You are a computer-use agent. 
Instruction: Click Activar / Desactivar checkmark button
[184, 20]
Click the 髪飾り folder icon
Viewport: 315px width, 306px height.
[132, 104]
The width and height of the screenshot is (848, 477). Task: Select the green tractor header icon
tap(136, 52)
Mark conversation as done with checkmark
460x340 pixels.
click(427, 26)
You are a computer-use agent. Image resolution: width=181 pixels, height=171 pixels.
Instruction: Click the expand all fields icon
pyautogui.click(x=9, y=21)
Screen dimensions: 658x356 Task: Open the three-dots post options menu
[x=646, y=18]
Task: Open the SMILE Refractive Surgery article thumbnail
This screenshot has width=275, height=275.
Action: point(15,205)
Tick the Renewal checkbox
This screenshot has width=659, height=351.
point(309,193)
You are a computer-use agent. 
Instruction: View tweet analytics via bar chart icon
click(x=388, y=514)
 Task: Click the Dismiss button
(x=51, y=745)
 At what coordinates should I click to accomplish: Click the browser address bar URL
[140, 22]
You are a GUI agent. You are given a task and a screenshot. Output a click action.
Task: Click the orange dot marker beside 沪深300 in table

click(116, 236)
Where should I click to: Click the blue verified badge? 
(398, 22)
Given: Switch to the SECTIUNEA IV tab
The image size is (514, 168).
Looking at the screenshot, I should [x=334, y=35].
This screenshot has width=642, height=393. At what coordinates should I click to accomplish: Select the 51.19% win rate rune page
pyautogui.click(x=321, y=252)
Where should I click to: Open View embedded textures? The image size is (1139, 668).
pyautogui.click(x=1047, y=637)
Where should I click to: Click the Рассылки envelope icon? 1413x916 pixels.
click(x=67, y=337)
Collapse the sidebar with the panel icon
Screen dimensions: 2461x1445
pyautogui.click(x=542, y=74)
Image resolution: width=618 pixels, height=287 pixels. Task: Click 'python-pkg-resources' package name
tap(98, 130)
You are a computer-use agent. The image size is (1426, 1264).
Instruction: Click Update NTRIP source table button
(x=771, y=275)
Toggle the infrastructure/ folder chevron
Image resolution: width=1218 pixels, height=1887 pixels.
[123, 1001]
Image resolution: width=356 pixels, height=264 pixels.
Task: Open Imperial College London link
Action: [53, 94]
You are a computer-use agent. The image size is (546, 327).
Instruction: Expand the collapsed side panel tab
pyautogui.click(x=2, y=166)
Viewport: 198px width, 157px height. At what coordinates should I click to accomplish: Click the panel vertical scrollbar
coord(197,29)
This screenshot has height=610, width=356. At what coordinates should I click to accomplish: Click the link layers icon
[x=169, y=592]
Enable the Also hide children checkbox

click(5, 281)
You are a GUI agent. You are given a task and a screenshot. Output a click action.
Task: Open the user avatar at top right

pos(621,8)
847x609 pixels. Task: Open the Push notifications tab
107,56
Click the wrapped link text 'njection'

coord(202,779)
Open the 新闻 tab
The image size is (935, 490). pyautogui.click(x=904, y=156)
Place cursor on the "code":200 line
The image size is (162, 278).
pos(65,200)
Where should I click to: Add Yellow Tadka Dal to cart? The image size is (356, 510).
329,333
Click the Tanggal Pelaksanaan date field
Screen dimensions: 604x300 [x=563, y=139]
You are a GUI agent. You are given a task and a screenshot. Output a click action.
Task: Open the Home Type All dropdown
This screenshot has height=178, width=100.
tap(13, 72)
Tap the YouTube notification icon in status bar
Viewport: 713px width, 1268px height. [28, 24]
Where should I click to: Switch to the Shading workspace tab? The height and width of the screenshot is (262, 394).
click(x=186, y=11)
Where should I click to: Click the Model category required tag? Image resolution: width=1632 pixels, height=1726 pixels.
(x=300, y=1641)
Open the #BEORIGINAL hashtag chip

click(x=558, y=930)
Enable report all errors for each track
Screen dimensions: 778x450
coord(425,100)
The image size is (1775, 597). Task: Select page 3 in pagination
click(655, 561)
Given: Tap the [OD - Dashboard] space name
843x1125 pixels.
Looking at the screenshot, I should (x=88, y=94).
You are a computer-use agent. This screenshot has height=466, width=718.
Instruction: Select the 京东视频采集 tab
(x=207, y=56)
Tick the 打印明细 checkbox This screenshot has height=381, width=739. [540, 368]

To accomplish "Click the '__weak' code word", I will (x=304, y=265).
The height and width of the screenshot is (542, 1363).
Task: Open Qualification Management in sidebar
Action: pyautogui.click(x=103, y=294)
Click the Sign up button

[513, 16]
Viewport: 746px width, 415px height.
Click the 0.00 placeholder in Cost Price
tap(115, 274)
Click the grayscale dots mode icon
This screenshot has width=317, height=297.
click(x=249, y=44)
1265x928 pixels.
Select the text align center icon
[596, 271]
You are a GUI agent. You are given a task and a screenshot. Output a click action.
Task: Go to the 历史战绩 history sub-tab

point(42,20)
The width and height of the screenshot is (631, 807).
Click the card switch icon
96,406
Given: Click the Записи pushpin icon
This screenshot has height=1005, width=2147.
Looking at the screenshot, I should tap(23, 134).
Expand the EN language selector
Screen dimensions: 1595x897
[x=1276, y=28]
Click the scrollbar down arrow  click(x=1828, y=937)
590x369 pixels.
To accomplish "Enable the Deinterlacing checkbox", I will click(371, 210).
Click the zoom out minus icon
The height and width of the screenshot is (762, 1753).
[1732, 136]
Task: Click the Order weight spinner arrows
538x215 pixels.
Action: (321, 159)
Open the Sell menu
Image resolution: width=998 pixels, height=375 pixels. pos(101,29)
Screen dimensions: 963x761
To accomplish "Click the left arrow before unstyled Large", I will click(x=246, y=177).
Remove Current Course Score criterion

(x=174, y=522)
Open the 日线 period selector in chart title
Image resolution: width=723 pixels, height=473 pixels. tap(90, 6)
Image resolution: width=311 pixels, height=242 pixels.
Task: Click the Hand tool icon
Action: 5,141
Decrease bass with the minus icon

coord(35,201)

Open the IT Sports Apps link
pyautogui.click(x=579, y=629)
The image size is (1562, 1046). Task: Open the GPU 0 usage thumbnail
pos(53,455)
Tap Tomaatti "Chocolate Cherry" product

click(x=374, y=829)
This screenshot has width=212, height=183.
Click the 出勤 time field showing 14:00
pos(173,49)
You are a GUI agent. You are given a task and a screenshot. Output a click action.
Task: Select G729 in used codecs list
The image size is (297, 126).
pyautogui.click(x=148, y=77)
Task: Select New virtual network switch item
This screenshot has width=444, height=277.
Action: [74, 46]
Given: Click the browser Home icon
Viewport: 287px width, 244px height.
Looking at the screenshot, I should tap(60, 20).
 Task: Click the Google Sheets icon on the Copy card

------------------------------------------------------------

● Required work
Collect every line in the rows above that contains the string "table". Matching is case-sensitive.

● Task result
Task: Click the orange dot marker beside 沪深300 in table
Instruction: Click Update NTRIP source table button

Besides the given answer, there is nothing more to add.